In the grand scheme of desserts, not all are created equal, and frozen yogurt is one of those treats that is generally thought of as a healthier option than ice cream. Before you buy into the marketing campaigns and run off and indulge in several bowls of the stuff, know that while there are differences between ice cream and frozen yogurt, the differences are rather minimal. You aren’t necessarily better off eating one over the other. In fact, when you gather all of the information, you’re probably better off eating a moderate portion of whichever frozen treat you enjoy the most.
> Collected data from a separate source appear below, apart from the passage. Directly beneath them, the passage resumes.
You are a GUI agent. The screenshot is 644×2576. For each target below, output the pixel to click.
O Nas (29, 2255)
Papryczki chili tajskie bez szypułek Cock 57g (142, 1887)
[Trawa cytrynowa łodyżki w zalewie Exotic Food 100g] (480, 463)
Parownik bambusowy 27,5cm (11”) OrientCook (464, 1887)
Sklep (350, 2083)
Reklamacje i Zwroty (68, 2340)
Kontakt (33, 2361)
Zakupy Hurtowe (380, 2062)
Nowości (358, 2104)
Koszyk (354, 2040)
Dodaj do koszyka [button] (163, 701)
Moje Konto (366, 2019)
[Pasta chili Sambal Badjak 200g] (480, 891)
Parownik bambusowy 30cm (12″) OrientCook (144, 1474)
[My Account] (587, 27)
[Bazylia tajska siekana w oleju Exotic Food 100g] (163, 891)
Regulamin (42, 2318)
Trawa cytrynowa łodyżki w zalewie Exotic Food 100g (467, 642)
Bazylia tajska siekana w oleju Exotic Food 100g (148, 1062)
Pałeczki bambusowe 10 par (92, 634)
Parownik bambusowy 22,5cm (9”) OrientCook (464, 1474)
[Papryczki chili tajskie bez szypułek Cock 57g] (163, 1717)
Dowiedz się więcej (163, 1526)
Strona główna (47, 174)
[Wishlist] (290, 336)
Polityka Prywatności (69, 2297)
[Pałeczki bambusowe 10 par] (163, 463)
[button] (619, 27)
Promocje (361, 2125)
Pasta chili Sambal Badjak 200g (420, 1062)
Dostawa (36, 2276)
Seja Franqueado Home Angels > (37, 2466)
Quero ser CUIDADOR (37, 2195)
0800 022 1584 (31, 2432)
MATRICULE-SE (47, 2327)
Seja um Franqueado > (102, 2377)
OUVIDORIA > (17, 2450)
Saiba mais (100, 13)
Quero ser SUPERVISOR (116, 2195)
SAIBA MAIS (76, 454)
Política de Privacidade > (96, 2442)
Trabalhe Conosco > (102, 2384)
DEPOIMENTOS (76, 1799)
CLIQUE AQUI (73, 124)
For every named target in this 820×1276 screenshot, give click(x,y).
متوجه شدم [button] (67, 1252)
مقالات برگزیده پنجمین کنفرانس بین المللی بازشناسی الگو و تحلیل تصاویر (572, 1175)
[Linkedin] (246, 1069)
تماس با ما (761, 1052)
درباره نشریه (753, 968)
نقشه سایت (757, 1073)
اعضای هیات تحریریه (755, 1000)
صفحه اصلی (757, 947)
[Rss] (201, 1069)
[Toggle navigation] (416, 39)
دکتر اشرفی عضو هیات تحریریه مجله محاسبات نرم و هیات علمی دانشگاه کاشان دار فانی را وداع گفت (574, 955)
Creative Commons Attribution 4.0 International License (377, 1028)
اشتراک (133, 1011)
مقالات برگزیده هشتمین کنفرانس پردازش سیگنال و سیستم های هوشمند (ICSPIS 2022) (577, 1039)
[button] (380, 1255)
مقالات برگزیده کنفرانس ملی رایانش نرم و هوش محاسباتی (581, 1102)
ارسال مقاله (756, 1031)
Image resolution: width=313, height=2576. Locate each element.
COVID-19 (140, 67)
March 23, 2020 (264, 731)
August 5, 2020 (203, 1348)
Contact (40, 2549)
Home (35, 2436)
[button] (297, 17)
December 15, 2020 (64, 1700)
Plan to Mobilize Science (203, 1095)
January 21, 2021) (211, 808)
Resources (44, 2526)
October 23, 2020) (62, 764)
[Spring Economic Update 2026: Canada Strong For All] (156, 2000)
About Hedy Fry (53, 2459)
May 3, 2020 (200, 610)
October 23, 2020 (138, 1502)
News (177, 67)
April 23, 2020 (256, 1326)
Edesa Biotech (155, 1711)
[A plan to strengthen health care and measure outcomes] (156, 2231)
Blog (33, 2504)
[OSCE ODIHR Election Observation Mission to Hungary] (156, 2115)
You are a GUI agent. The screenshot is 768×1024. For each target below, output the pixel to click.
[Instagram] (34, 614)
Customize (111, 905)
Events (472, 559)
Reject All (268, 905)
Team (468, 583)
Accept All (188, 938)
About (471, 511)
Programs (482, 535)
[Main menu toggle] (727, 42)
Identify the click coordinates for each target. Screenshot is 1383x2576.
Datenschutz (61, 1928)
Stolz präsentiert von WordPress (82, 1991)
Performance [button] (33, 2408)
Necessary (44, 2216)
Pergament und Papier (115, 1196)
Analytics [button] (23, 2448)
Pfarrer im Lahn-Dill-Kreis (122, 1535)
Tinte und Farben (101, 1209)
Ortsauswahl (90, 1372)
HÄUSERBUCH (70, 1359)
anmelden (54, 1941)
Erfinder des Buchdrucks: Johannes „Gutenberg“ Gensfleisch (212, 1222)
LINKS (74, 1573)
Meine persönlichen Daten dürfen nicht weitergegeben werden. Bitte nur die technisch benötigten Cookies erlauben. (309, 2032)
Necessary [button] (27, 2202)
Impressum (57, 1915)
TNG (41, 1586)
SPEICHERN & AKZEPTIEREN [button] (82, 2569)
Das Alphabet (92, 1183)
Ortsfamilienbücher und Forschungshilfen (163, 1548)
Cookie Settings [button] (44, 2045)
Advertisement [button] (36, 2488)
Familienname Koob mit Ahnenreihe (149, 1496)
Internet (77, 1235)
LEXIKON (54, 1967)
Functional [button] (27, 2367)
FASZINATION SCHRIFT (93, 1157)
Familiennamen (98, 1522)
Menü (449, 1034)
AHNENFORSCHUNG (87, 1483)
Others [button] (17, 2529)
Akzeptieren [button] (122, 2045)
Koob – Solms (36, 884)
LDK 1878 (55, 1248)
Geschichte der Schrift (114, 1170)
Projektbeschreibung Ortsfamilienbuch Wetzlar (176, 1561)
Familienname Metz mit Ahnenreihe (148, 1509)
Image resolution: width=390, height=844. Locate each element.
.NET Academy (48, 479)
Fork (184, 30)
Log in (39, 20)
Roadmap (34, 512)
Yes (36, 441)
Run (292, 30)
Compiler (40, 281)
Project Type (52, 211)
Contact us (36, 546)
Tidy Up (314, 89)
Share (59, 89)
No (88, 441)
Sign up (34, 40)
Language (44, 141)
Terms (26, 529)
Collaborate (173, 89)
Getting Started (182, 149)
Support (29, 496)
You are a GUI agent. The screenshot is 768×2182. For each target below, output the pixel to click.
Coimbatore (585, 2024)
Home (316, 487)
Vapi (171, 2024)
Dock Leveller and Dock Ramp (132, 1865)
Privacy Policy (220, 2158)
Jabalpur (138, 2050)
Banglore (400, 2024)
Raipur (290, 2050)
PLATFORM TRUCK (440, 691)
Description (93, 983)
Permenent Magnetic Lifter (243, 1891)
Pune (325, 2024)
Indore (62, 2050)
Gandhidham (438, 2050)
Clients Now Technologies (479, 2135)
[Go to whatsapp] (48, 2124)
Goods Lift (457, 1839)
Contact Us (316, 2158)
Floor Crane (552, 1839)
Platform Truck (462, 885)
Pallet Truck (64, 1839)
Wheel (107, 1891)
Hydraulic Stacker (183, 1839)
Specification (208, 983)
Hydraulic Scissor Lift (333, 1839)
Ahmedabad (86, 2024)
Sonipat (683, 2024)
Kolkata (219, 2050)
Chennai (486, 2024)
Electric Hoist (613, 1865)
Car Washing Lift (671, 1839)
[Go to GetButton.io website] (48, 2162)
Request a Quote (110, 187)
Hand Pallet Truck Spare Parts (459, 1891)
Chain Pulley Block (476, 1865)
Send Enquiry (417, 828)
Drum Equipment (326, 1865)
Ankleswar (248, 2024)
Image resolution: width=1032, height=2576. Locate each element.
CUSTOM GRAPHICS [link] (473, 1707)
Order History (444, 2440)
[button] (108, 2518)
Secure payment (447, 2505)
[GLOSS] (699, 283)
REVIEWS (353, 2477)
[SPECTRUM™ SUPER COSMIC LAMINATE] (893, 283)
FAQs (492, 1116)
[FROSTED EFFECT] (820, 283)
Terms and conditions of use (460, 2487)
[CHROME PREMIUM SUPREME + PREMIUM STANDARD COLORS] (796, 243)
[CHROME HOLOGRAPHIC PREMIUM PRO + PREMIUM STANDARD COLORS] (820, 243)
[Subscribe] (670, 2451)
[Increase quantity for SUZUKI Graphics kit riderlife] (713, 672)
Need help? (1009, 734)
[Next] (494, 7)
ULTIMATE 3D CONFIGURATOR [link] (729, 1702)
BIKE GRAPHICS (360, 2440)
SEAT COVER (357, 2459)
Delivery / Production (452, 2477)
What’s Great About Frozen Yogurt
Frozen yogurt has several characteristics that make it a better choice than ice cream. The most significant characteristic is that it’s made from yogurt instead of cream, resulting in less added fat content. Furthermore, the fact that yogurt is used means that frozen yogurt is slightly easier to digest. You’ve surely heard a lot about yogurt and its probiotic content these days with the rise of products like Activia and DanActive. Yogurt’s probiotic content helps digestion and boosts your immune system. The lactose in frozen yogurt is also generally easier to break down than the lactose in ice cream, making it a better alternative to individuals who are lactose intolerant.
Disadvantages of Frozen Yogurt?
Contrary to what we’re made to believe, frozen yogurt isn’t some miracle dessert that’s extremely low in fat and calories. True, there might be a lower fat content because of the lack of cream, but essentially frozen yogurt is made with all of the same ingredients as its creamy rival. You end up consuming a similar amount of calories even when you opt for frozen yogurt over ice cream. Since losing weight is all about burning more calories than you take in, at the end of the day the difference between the two doesn’t mean much for your waistline.
Less Is More
When an ice cream craving hits, it’s probably best to satisfy it with the real thing and not with frozen yogurt. The difference between the two isn’t drastic enough to justify a conversion solely to frozen yogurt. And fully satisfying a craving can lead to overeating. Whichever one you choose, your best bet is to control your portion sizes. Limit your intake to one or two servings. The trouble with foods like frozen yogurt, which are sometimes labeled “low fat” or “healthy,” is that people sometimes think they can consume larger portions because the products are better for you. In actuality, there really isn’t much of a difference and you shouldn’t consume more of the so-called healthy food than you would the other.